Work to complete = The whole listing is to be restated, character for character.

Study material =
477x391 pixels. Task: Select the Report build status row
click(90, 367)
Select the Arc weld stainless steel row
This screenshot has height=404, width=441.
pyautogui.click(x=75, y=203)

Result for this exercise =
477x391 pixels. Task: Select the Report build status row
click(90, 367)
Select the Arc weld stainless steel row
This screenshot has height=404, width=441.
pyautogui.click(x=75, y=203)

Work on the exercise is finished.